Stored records

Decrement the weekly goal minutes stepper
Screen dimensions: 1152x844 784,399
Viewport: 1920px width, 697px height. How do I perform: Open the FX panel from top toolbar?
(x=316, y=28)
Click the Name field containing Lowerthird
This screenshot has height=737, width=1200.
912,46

> [What to produce]:
Copy each entry exactly, with nothing added or dropped.

> [Exercise result]:
Decrement the weekly goal minutes stepper
Screen dimensions: 1152x844 784,399
Viewport: 1920px width, 697px height. How do I perform: Open the FX panel from top toolbar?
(x=316, y=28)
Click the Name field containing Lowerthird
This screenshot has height=737, width=1200.
912,46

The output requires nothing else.